We currently install and use at most three tools from GNU binutils
2.17.50, depending on target architecture:

1. as - assembler
2. ld - linker
3. objdump - diagnostic / information tool

I hope to retire all use of these obsolete binutils before FreeBSD 13.
Here I'd like to discuss objdump. It is a diagnostic tool that
provides information about object files, binaries and libraries. It's
not required as a bootstrap tool (i.e., not needed to build FreeBSD
world or kernel). It is required to build a limited number of ports,
and is used by some developers.

I have a tracking PR for GNU objdump's retirement open in PR 229046.
https://bugs.freebsd.org/229046.

There are two ways we can proceed with its retirement:

1. Remove it without replacement.
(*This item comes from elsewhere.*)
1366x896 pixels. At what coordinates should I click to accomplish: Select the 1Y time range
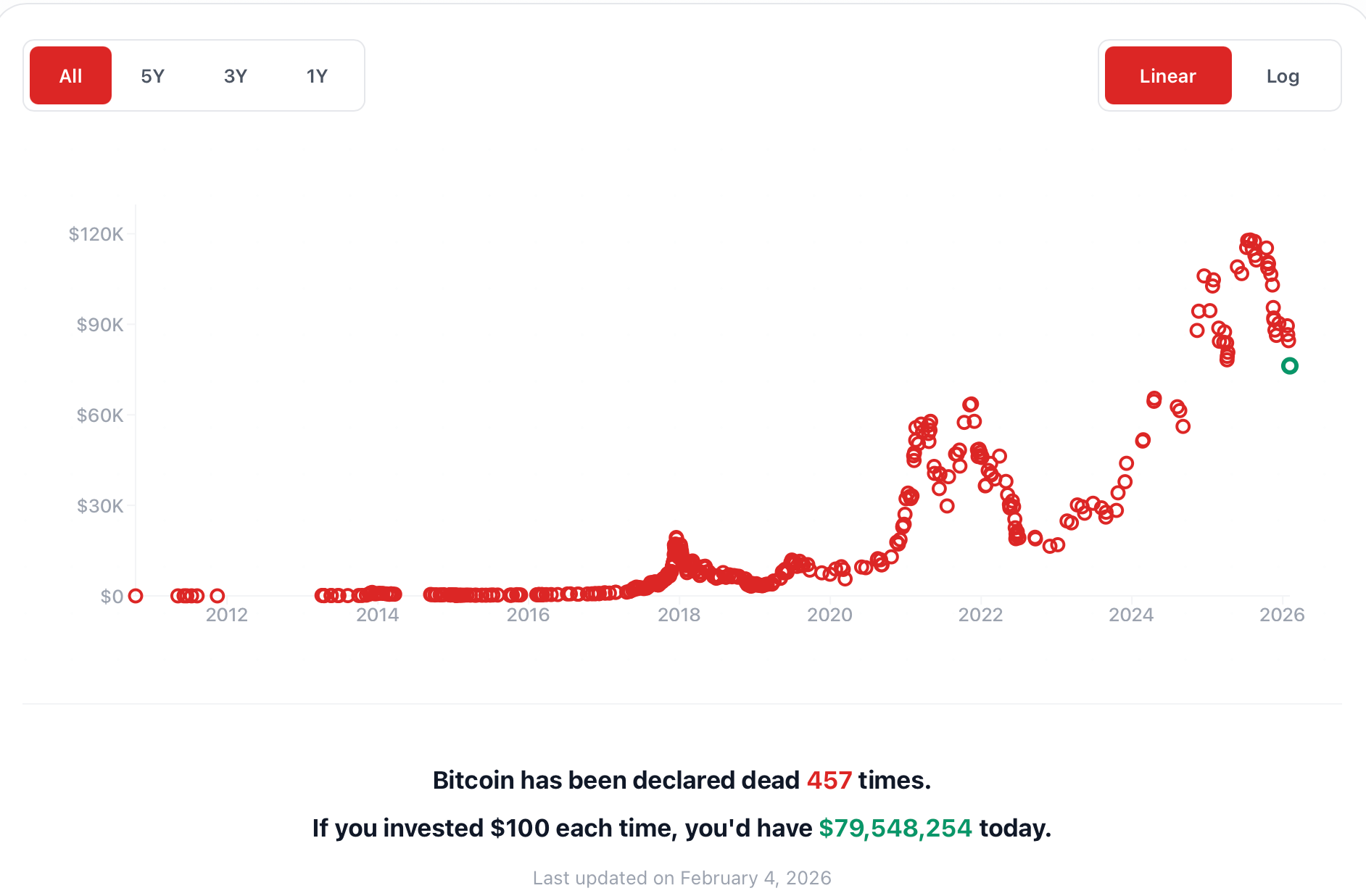[x=317, y=75]
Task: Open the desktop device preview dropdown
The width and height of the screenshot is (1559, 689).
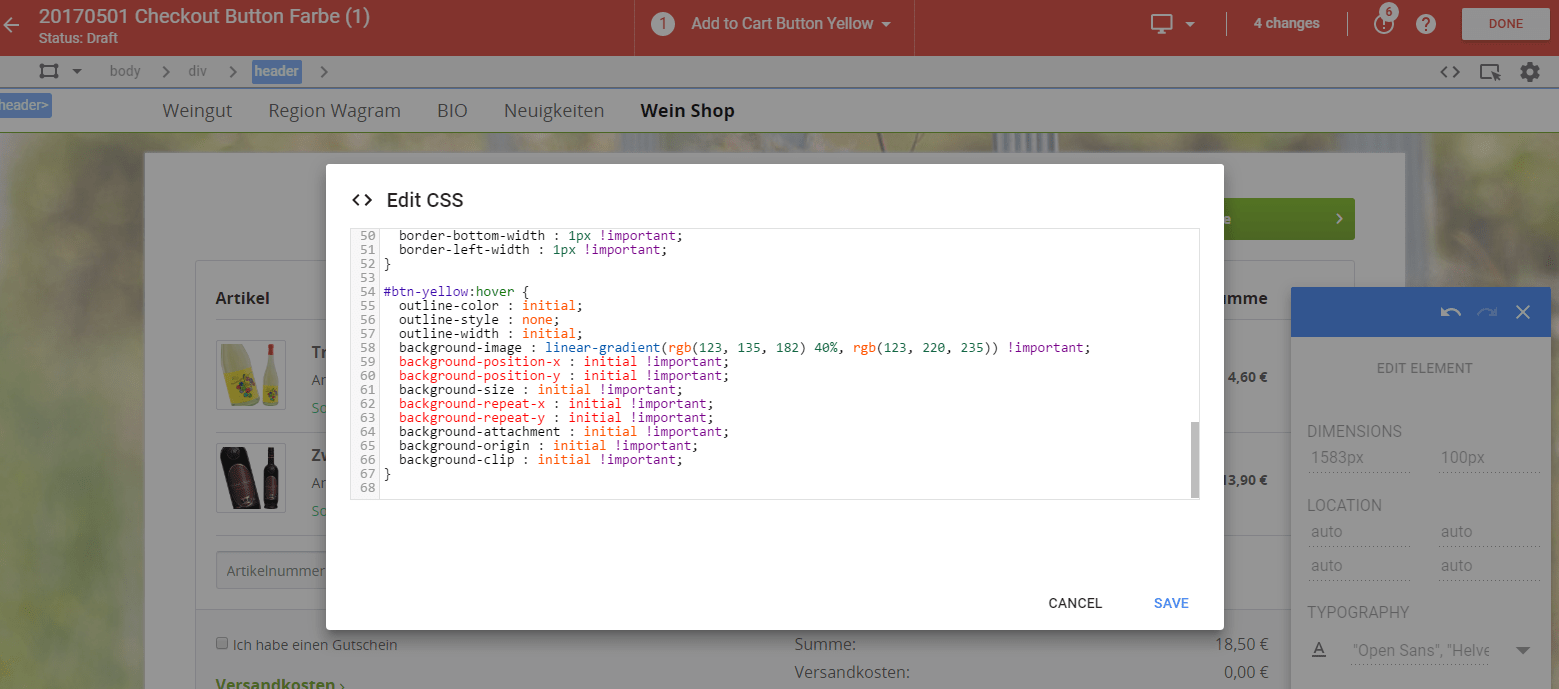Action: tap(1173, 24)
Ports that need objdump to build
will have to depend on the binutils package/port, and users who wish
to use it will have to install it.

Related links for this path:
Ports exp-run: https://bugs.freebsd.org/212319
Patch review: https://reviews.freebsd.org/D7338

2. Install llvm-objdump in its place (perhaps via a symlink).
llvm-objdump is broadly compatible in both command-line argument
parsing and output format, but there are many small differences and
it's not a full drop-in replacement.

Related links for this path:
Patch review: https://reviews.freebsd.org/D18307

I am interested in feedback on the preferred approach. Installing
llvm's objdump has the advantage that for most use cases everything
will "just work", but may also introduce subtle failures.